## [Task item]
Omit images. Retype all entries verbatim.

## [Collected data]
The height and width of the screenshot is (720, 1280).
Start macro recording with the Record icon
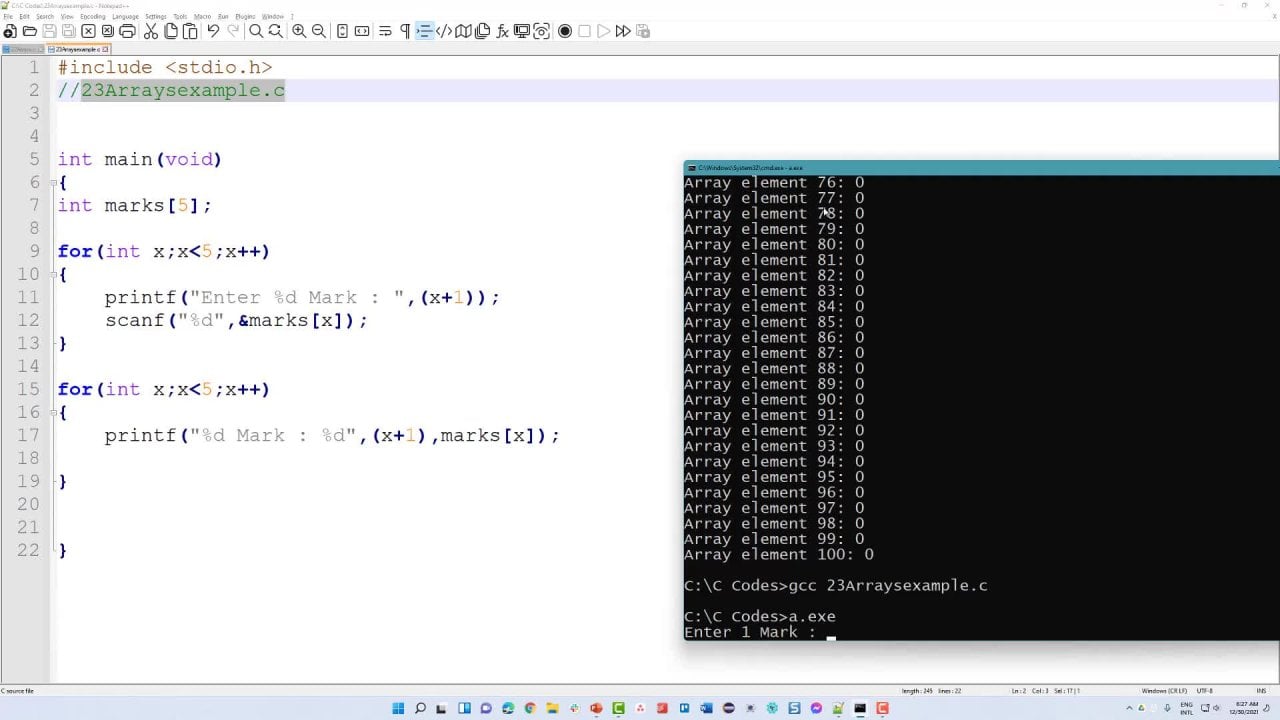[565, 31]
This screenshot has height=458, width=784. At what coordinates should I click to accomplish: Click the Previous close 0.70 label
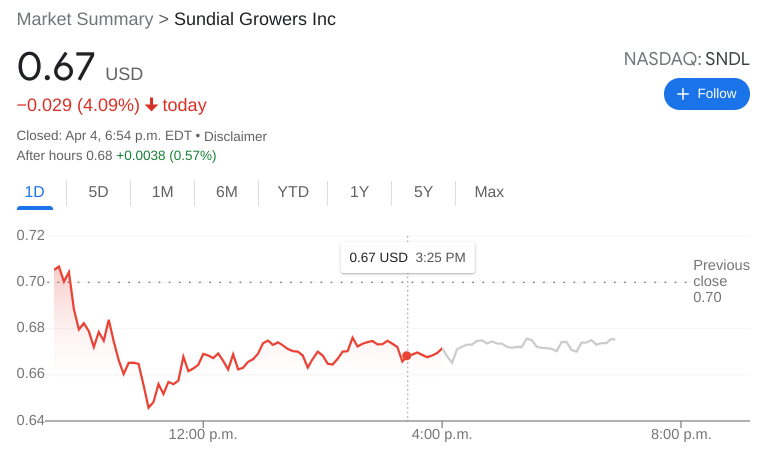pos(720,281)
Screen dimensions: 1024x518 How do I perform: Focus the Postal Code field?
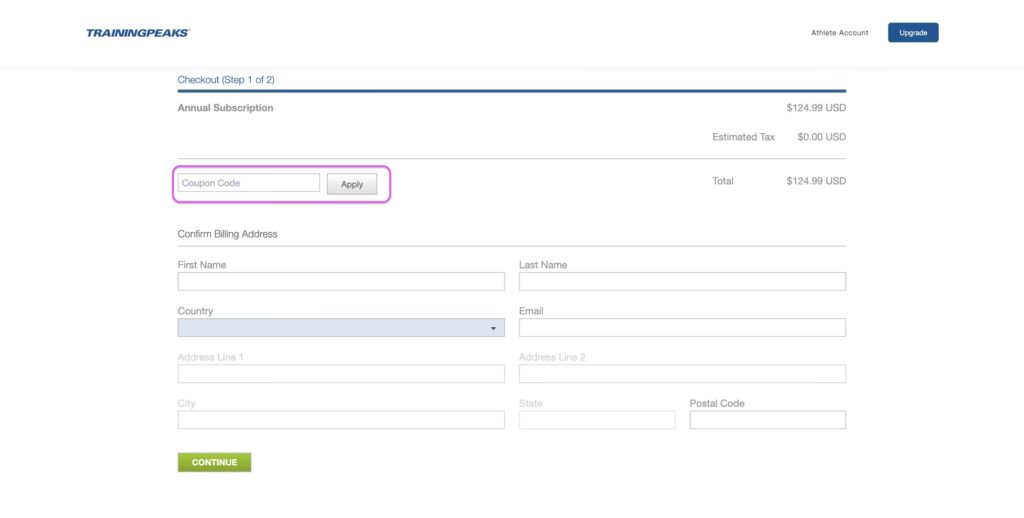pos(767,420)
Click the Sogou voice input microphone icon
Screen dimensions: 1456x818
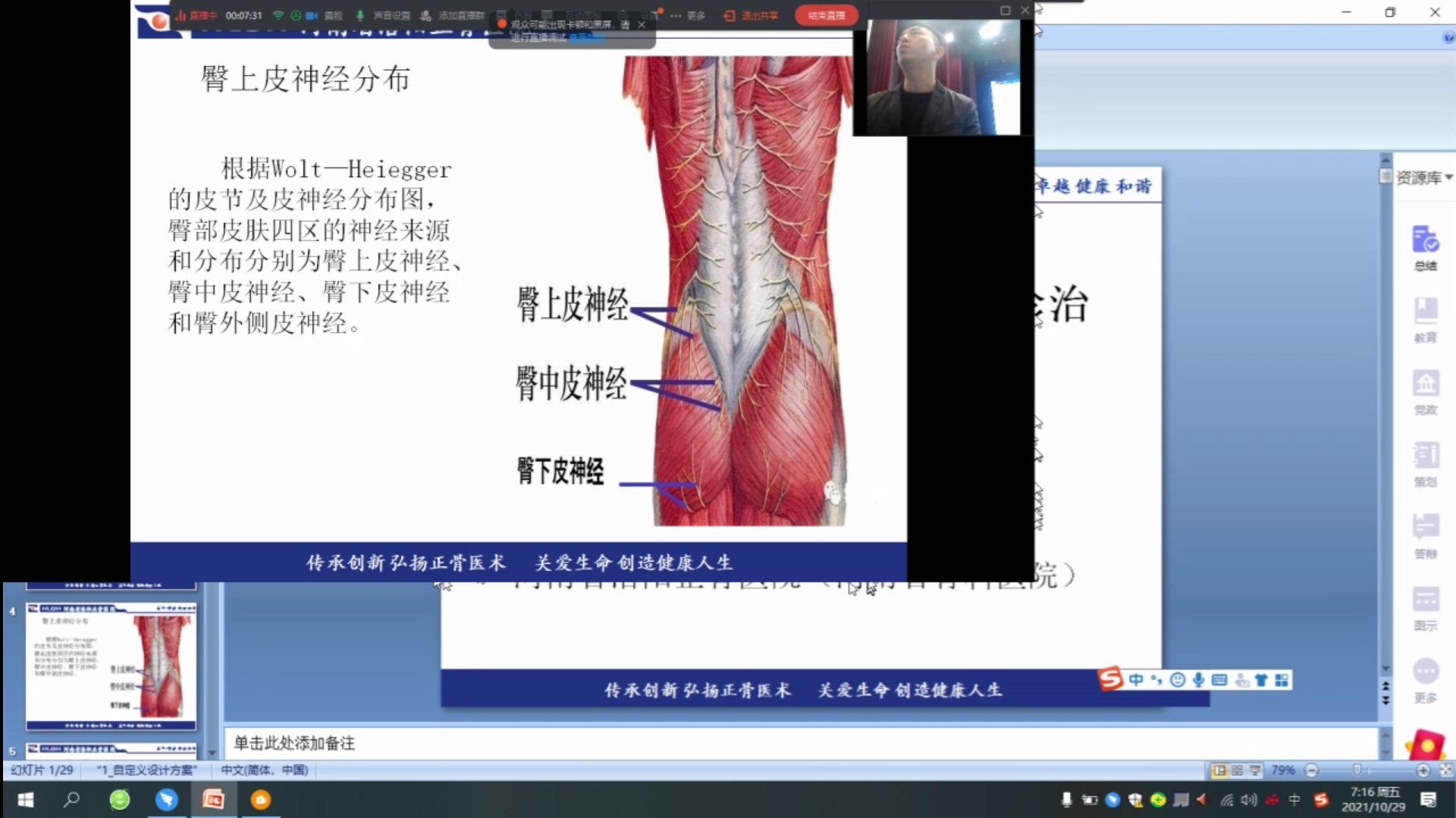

## [Answer]
The height and width of the screenshot is (720, 1280).
Start macro recording with the Record icon
[565, 31]
This screenshot has height=458, width=784. At what coordinates should I click to accomplish: Click the Previous close 0.70 label
pos(720,281)
Screen dimensions: 1024x518 How do I perform: Focus the Postal Code field?
pos(767,420)
Click the Sogou voice input microphone icon
Screen dimensions: 1456x818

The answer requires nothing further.